ESERCIZIO ASSEGNATO:
Ripeti tutte le righe che seguono rinominando "magnifier" in "magnifying glass", senza cambiare nient'altro.

##### DATI DI PARTENZA

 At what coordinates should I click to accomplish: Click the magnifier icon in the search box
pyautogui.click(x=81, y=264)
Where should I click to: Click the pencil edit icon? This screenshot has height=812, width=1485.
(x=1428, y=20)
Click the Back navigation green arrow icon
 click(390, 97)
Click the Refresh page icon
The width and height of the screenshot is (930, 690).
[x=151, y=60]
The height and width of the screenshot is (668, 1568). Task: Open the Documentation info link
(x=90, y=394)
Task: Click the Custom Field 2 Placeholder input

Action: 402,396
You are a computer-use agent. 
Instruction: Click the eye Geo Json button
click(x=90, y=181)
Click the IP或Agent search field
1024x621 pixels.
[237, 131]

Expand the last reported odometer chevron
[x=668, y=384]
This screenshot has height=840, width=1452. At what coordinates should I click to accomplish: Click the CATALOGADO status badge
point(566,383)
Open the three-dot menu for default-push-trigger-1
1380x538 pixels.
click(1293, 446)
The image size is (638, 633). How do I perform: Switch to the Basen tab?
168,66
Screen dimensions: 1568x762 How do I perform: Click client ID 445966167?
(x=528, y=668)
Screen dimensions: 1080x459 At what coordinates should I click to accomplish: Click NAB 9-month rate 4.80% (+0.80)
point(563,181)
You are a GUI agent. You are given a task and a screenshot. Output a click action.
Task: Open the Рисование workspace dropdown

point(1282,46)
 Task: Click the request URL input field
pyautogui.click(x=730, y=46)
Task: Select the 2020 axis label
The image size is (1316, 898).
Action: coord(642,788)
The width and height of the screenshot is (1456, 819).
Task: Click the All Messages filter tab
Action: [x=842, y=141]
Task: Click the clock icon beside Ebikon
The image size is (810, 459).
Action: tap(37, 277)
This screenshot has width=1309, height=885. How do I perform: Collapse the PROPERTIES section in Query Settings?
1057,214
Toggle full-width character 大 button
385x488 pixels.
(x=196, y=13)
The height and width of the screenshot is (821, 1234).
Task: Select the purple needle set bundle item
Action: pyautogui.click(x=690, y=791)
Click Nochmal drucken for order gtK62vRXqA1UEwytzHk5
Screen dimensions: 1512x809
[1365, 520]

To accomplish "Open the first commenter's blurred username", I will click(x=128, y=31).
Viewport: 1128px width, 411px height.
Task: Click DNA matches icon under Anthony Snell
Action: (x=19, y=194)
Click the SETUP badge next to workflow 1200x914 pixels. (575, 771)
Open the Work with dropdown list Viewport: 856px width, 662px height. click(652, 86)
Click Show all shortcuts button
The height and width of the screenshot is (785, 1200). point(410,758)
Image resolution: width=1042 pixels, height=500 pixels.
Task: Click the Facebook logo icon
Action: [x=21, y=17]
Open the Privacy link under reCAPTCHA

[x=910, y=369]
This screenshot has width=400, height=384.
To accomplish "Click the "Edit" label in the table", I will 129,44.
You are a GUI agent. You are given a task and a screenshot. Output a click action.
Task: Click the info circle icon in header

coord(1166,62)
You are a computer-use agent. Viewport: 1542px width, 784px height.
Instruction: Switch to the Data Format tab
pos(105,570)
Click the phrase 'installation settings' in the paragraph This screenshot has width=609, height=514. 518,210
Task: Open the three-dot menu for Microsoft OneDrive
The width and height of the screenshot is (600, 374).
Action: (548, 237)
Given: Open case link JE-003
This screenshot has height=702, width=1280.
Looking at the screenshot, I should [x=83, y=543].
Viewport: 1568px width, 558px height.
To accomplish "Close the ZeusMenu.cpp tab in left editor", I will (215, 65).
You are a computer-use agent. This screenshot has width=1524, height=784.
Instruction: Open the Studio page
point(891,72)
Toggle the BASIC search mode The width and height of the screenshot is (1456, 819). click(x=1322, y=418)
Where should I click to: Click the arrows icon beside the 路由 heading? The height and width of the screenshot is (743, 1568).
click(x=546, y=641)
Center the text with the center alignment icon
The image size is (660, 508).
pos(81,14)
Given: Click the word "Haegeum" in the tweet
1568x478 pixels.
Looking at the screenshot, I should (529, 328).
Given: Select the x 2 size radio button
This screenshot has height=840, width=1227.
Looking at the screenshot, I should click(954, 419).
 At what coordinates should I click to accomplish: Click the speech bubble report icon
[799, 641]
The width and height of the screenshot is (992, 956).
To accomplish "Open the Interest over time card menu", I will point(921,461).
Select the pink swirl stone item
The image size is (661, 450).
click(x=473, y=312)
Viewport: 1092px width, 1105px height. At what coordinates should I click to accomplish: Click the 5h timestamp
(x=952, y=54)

##########

RISPOSTA CORRETTA:
 At what coordinates should I click to accomplish: Click the magnifying glass icon in the search box
pyautogui.click(x=81, y=264)
Where should I click to: Click the pencil edit icon? This screenshot has height=812, width=1485.
(x=1428, y=20)
Click the Back navigation green arrow icon
 click(390, 97)
Click the Refresh page icon
The width and height of the screenshot is (930, 690).
[x=151, y=60]
The height and width of the screenshot is (668, 1568). Task: Open the Documentation info link
(x=90, y=394)
Task: Click the Custom Field 2 Placeholder input

Action: 402,396
You are a computer-use agent. 
Instruction: Click the eye Geo Json button
click(x=90, y=181)
Click the IP或Agent search field
1024x621 pixels.
[237, 131]

Expand the last reported odometer chevron
[x=668, y=384]
This screenshot has height=840, width=1452. At what coordinates should I click to accomplish: Click the CATALOGADO status badge
point(566,383)
Open the three-dot menu for default-push-trigger-1
1380x538 pixels.
click(1293, 446)
The image size is (638, 633). How do I perform: Switch to the Basen tab?
168,66
Screen dimensions: 1568x762 How do I perform: Click client ID 445966167?
(x=528, y=668)
Screen dimensions: 1080x459 At what coordinates should I click to accomplish: Click NAB 9-month rate 4.80% (+0.80)
point(563,181)
You are a GUI agent. You are given a task and a screenshot. Output a click action.
Task: Open the Рисование workspace dropdown

point(1282,46)
 Task: Click the request URL input field
pyautogui.click(x=730, y=46)
Task: Select the 2020 axis label
The image size is (1316, 898).
Action: coord(642,788)
The width and height of the screenshot is (1456, 819).
Task: Click the All Messages filter tab
Action: [x=842, y=141]
Task: Click the clock icon beside Ebikon
The image size is (810, 459).
Action: tap(37, 277)
This screenshot has width=1309, height=885. How do I perform: Collapse the PROPERTIES section in Query Settings?
1057,214
Toggle full-width character 大 button
385x488 pixels.
(x=196, y=13)
The height and width of the screenshot is (821, 1234).
Task: Select the purple needle set bundle item
Action: pyautogui.click(x=690, y=791)
Click Nochmal drucken for order gtK62vRXqA1UEwytzHk5
Screen dimensions: 1512x809
[1365, 520]

To accomplish "Open the first commenter's blurred username", I will click(x=128, y=31).
Viewport: 1128px width, 411px height.
Task: Click DNA matches icon under Anthony Snell
Action: (x=19, y=194)
Click the SETUP badge next to workflow 1200x914 pixels. (575, 771)
Open the Work with dropdown list Viewport: 856px width, 662px height. click(652, 86)
Click Show all shortcuts button
The height and width of the screenshot is (785, 1200). point(410,758)
Image resolution: width=1042 pixels, height=500 pixels.
Task: Click the Facebook logo icon
Action: [x=21, y=17]
Open the Privacy link under reCAPTCHA

[x=910, y=369]
This screenshot has width=400, height=384.
To accomplish "Click the "Edit" label in the table", I will 129,44.
You are a GUI agent. You are given a task and a screenshot. Output a click action.
Task: Click the info circle icon in header

coord(1166,62)
You are a computer-use agent. Viewport: 1542px width, 784px height.
Instruction: Switch to the Data Format tab
pos(105,570)
Click the phrase 'installation settings' in the paragraph This screenshot has width=609, height=514. 518,210
Task: Open the three-dot menu for Microsoft OneDrive
The width and height of the screenshot is (600, 374).
Action: (548, 237)
Given: Open case link JE-003
This screenshot has height=702, width=1280.
Looking at the screenshot, I should [x=83, y=543].
Viewport: 1568px width, 558px height.
To accomplish "Close the ZeusMenu.cpp tab in left editor", I will (215, 65).
You are a computer-use agent. This screenshot has width=1524, height=784.
Instruction: Open the Studio page
point(891,72)
Toggle the BASIC search mode The width and height of the screenshot is (1456, 819). click(x=1322, y=418)
Where should I click to: Click the arrows icon beside the 路由 heading? The height and width of the screenshot is (743, 1568).
click(x=546, y=641)
Center the text with the center alignment icon
The image size is (660, 508).
pos(81,14)
Given: Click the word "Haegeum" in the tweet
1568x478 pixels.
Looking at the screenshot, I should (529, 328).
Given: Select the x 2 size radio button
This screenshot has height=840, width=1227.
Looking at the screenshot, I should click(954, 419).
 At what coordinates should I click to accomplish: Click the speech bubble report icon
[799, 641]
The width and height of the screenshot is (992, 956).
To accomplish "Open the Interest over time card menu", I will point(921,461).
Select the pink swirl stone item
The image size is (661, 450).
click(x=473, y=312)
Viewport: 1092px width, 1105px height. At what coordinates should I click to accomplish: Click the 5h timestamp
(x=952, y=54)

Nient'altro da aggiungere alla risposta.